Women on the RISE in African conservationin Community
Women on the RISE in African conservation
A large part of Singita’s commitment to a sustainable future is an ecotourism model built on conservation principles that seek to empower the communities in the regions where we operate .
This takes many forms – from early childhood education, to small-business development – and in collaboration with our non-profit conservation partners, a number of programmes and initiatives across the continent continuously seek to create social and economic prosperity for the people who share Africa’s remaining wilderness areas.
Women & girls’ empowerment in Singita Grumeti
Our conservation partner in Tanzania, the Grumeti Fund’s RISE (Research and Innovation for the Serengeti Ecosystem) is an applied research centre in the western Serengeti, with a mission to create innovative tools and solutions to combat the most pressing conservation challenges of our time. Fundamental to the Grumeti Fund is the belief that conservation programmes that create opportunities for women and youth will lead the way to a future where conservation actions and policies are inclusive, and as a result, contribute to better outcomes for both people and wildlife.
Built upon a platform of collaboration and education, RISE aims to develop and support research initiatives that provide tangible and resilient solutions to benefit the people and wildlife of the Serengeti ecosystem and beyond. Foundational to RISE is the commitment to support local talent and early-stage conservationists, and make space for women in conservation.
Women in conservation
Offering practical training for women in the conservation sector who are looking to gain entry into the industry, or advance their careers, the Grumeti Fund has observed that the disproportionately low number of women in the sector is certainly not due to a lack of talent, but rather a lack of the right connections or access to opportunities. “Beyond training, we want to bring women into the fold, create and share opportunities, and actively seek to connect and recommend women affiliated with our programmes for opportunities throughout Tanzania,” says Bhoke Mtatiro, head of communications and fundraising at the Grumeti Fund.

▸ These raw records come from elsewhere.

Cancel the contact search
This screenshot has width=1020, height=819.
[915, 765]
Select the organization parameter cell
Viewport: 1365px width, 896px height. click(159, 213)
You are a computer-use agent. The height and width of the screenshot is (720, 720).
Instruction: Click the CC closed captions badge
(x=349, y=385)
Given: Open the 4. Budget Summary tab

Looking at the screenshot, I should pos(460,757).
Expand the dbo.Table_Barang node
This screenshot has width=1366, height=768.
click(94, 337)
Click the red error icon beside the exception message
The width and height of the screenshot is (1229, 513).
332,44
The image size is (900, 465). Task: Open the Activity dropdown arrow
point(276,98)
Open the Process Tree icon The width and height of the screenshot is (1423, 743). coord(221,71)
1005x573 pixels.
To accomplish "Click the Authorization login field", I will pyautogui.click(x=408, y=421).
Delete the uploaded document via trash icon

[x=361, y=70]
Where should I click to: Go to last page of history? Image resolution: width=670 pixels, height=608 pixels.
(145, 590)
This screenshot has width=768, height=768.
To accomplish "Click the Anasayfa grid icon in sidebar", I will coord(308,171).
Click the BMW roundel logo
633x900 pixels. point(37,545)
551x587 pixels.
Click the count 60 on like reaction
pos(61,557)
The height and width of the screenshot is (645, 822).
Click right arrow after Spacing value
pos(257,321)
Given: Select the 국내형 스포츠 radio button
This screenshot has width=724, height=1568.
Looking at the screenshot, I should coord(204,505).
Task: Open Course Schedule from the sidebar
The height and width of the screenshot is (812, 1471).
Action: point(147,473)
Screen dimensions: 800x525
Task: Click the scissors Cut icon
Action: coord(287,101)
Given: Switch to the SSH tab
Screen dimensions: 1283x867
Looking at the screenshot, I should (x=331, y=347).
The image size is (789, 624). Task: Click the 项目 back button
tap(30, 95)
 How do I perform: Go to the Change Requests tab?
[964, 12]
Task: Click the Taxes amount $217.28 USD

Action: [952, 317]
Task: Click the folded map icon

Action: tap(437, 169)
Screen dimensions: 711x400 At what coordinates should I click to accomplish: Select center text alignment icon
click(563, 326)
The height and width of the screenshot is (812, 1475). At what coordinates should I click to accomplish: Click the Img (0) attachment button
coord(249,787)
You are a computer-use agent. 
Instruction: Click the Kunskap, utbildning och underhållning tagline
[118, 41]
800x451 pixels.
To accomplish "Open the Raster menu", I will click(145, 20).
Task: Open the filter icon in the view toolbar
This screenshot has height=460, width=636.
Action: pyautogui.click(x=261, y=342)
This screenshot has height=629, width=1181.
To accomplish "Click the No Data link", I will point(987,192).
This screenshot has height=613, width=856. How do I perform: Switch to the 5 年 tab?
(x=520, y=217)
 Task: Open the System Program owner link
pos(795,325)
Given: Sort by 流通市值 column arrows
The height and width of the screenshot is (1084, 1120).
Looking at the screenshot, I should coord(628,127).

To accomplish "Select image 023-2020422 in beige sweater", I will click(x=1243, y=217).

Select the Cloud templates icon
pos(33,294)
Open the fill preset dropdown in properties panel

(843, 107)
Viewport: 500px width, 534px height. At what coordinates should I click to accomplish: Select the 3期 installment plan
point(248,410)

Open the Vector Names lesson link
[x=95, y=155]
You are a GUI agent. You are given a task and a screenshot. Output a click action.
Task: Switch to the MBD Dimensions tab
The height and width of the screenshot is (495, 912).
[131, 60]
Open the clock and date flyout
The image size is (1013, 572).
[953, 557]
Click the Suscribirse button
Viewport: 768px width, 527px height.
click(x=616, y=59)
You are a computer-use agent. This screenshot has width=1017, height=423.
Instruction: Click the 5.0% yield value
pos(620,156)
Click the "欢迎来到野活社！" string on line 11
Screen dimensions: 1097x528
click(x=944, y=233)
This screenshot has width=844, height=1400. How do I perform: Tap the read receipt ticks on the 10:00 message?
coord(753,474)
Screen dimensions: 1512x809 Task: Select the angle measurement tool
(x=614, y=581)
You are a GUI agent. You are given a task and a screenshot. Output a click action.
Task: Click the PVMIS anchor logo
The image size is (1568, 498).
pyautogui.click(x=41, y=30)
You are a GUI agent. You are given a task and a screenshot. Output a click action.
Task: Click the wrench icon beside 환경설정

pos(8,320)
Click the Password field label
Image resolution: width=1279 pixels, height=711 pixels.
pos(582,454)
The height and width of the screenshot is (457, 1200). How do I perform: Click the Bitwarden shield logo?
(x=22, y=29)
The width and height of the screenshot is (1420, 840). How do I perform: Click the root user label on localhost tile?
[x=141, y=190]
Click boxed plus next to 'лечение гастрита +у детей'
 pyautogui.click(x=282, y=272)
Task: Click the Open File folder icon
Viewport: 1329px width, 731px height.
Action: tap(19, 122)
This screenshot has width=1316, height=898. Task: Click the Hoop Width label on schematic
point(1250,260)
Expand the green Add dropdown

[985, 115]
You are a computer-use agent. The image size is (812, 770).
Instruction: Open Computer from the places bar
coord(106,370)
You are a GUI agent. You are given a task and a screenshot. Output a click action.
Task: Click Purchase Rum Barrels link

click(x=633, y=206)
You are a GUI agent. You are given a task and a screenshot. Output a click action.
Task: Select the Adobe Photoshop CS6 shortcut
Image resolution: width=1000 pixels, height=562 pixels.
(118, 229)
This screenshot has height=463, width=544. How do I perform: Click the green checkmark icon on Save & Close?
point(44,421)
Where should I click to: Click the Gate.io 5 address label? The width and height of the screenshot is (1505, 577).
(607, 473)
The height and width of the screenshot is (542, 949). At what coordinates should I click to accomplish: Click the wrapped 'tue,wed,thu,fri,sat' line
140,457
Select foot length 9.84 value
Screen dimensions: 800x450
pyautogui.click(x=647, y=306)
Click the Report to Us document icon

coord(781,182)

Women in the field – a skills-based training programme for Tanzanian women in the conservation sector – focuses on bringing in small groups for intensive instruction in research design, field data collection methods, and data analysis. “This programme is quadrupling this year, and we have also implemented an internship placement programme for unemployed participants – following which, participants will have the opportunity to be matched with a conservation organization in Tanzania for an internship. This is only possible due to the gracious support of several conservation organizations around Tanzania, many of whom have sent staff to serve as instructors or join as participants in previous years of the programme,” says Mtatiro.
Other avenues through which RISE supports women in the field are through graduate student research support (financial and supervisory support for Tanzanian women in graduate student programs in Tanzania and abroad) whereby students have access to organizational expertise, top tier facilities, and can make use of long-term monitoring and research data in their work. “Graduate student support is not restricted to women but we are consciously committed to maintaining gender balance,” notes Mtatiro.
RISE is incidentally also run by an all-women team who keep the wheels turning – from the day-to-day operations to those running long-term research projects and training programmes.
Mission & vision for the future
As far as long-term goals, the facility aims to develop and support research targeting tangible solutions to benefit the people and wildlife of the Serengeti ecosystem and beyond.
“Conservation will only be effective when a diversity of perspectives that represent those who utilize natural resources, live alongside wildlife, and potentially benefit from conservation are actively involved in every facet of conservation – from research, to management, to policy development. We believe that one of the best ways to do that is to consciously support and include women in every facet of the work that we do,” says Mtatiro.